(Dataset records):
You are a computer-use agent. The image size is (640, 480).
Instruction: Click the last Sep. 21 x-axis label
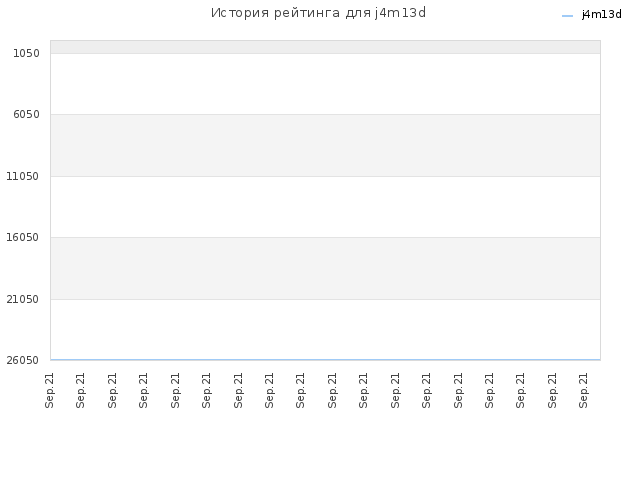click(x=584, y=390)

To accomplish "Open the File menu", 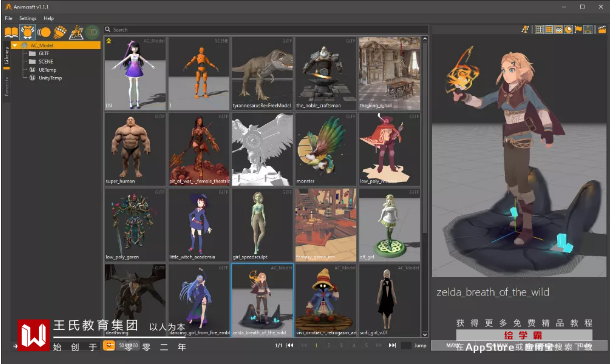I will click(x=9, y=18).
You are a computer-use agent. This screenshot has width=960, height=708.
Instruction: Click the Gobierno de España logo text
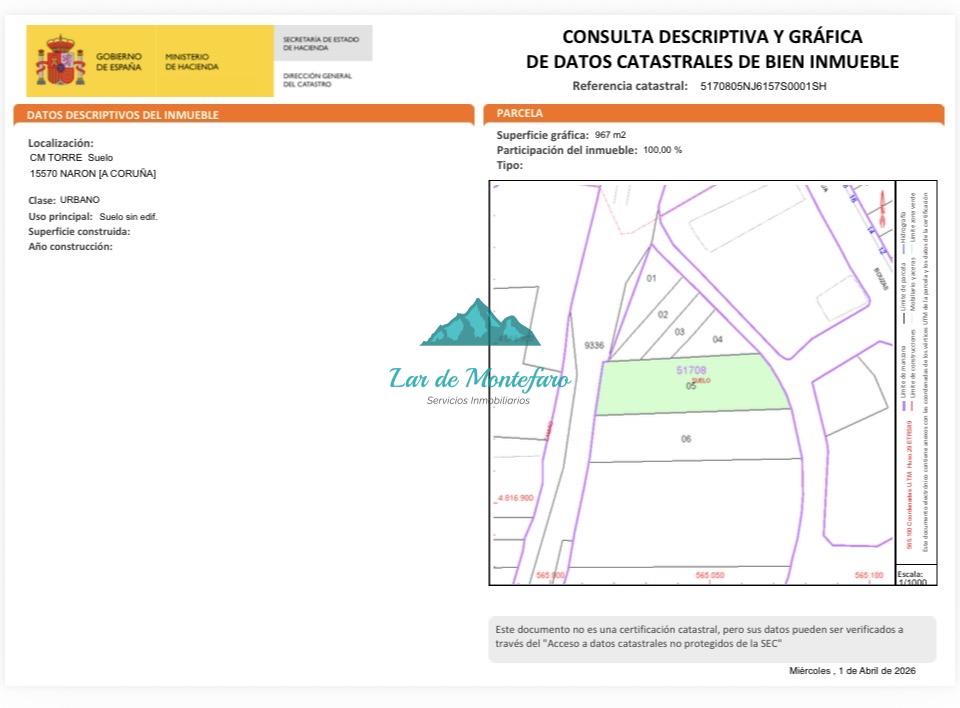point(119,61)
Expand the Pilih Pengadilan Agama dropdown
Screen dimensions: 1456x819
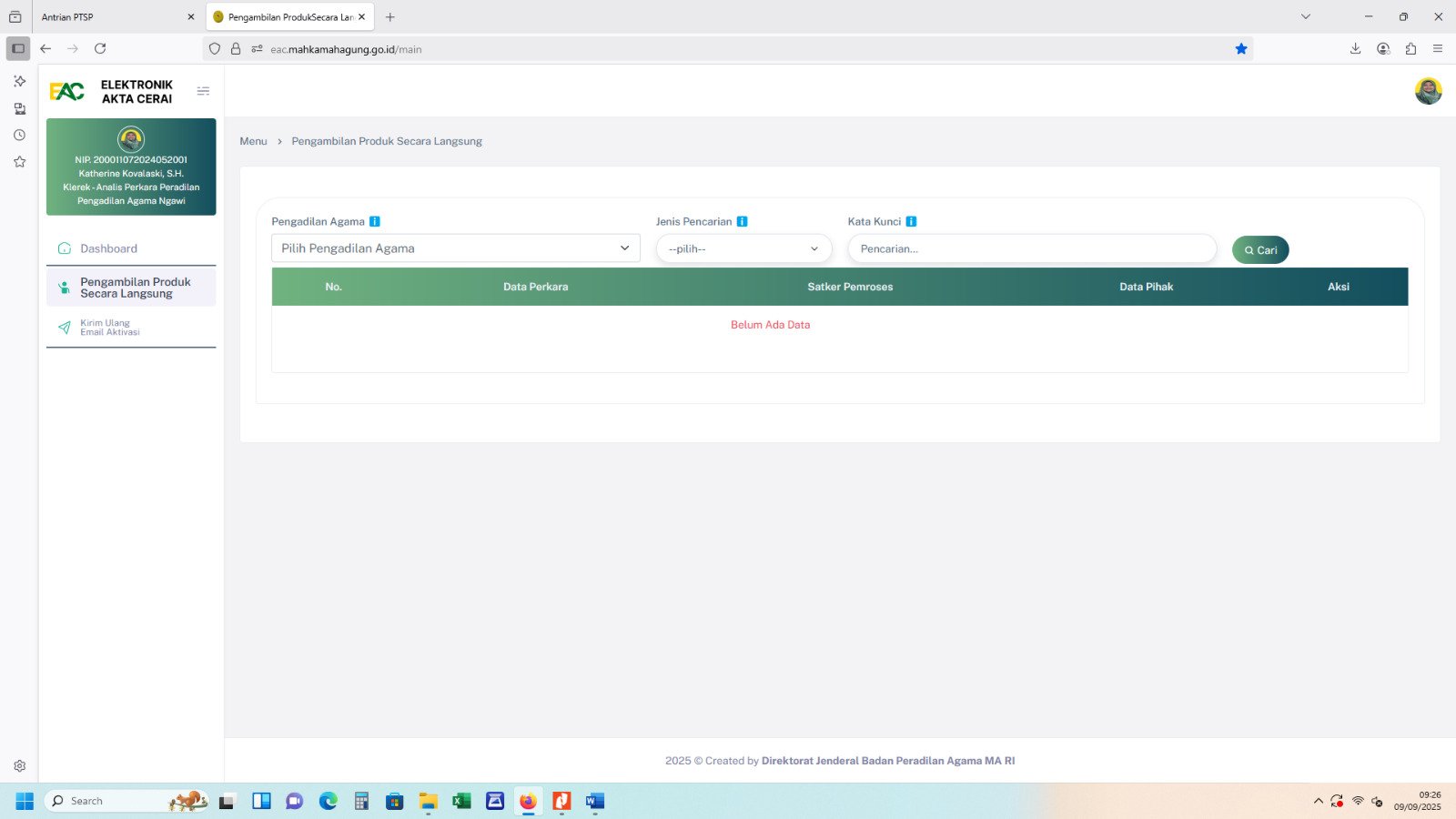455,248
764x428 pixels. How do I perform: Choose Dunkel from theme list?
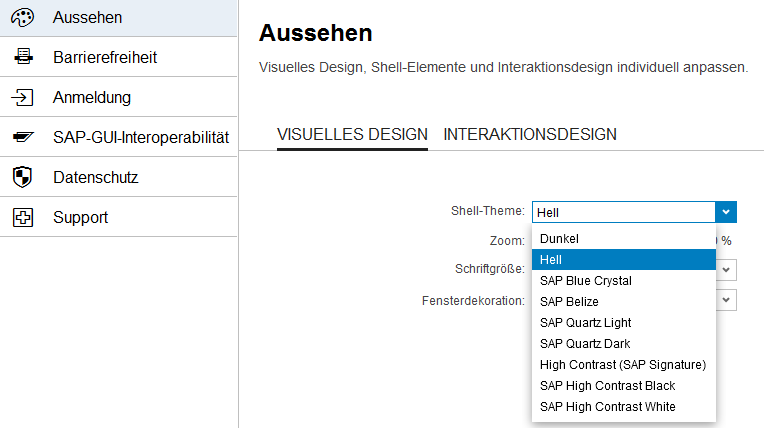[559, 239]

(Work order): Show the lines from the data above that contain the string "computer".

(Reply):
You are a computer-use agent. The image size is (640, 480).
You are a computer-use agent. This screenshot has width=960, height=708.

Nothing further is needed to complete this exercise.